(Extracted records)
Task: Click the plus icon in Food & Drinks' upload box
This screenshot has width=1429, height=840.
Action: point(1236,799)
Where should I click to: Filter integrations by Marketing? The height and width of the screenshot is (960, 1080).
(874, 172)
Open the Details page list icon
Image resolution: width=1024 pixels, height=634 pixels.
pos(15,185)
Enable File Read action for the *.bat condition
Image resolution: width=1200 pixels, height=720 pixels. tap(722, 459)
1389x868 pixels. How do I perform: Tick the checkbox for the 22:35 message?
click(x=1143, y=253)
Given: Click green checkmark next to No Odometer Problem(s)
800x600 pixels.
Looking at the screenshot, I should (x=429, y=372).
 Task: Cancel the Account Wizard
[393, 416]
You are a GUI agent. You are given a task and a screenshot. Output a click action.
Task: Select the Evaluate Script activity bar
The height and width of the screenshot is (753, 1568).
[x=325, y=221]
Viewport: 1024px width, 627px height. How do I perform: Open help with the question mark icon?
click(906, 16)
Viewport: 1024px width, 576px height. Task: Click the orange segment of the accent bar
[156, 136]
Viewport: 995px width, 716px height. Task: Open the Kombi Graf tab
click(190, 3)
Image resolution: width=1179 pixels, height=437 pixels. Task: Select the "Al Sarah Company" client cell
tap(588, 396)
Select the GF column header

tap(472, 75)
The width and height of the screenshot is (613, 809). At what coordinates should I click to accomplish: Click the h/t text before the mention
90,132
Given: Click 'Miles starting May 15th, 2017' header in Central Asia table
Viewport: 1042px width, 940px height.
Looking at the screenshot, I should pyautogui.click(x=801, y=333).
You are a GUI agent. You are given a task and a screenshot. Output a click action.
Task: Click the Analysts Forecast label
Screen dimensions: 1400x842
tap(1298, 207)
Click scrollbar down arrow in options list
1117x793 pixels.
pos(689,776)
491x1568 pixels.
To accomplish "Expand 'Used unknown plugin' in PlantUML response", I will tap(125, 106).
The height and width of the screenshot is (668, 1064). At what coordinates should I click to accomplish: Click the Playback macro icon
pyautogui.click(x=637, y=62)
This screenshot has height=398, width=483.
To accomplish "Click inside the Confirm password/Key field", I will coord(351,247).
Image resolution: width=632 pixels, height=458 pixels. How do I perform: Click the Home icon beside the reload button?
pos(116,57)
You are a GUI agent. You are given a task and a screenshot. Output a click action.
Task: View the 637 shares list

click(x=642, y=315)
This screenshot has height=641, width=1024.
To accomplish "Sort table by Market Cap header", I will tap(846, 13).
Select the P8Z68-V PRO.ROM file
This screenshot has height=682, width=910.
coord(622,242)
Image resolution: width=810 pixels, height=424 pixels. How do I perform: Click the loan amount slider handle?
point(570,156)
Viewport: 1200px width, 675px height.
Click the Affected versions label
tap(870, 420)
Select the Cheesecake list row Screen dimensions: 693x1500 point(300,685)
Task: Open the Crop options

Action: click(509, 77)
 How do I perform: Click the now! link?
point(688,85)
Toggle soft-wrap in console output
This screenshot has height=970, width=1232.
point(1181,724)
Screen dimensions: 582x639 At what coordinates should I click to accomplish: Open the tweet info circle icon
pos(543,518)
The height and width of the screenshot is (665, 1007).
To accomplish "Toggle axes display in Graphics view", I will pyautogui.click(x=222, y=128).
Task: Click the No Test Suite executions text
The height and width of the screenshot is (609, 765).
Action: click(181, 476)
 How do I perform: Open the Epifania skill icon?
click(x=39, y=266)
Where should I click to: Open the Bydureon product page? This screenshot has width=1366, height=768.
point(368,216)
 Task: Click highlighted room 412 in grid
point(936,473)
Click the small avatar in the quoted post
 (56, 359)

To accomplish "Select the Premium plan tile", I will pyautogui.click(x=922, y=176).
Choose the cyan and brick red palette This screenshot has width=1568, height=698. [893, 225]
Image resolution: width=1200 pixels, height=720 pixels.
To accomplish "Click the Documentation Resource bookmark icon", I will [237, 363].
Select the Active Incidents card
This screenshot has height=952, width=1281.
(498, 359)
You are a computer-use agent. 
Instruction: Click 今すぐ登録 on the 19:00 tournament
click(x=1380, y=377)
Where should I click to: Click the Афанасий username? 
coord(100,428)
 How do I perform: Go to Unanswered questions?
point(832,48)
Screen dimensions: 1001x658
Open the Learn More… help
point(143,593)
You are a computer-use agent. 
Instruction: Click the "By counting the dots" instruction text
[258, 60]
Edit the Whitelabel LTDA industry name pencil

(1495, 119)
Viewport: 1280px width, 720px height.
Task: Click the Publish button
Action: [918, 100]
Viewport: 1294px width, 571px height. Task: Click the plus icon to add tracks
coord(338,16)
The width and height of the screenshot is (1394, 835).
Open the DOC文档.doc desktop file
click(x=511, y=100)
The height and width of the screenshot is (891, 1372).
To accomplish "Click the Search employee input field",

• [Stated goal]
Update the items from the line with "Viewport: 1294px width, 571px" through the end of the items, swapping "tracks" for "songs" and leaving everything else as it is.

• [Exercise output]
Viewport: 1294px width, 571px height. Task: Click the plus icon to add songs
coord(338,16)
The width and height of the screenshot is (1394, 835).
Open the DOC文档.doc desktop file
click(x=511, y=100)
The height and width of the screenshot is (891, 1372).
To accomplish "Click the Search employee input field",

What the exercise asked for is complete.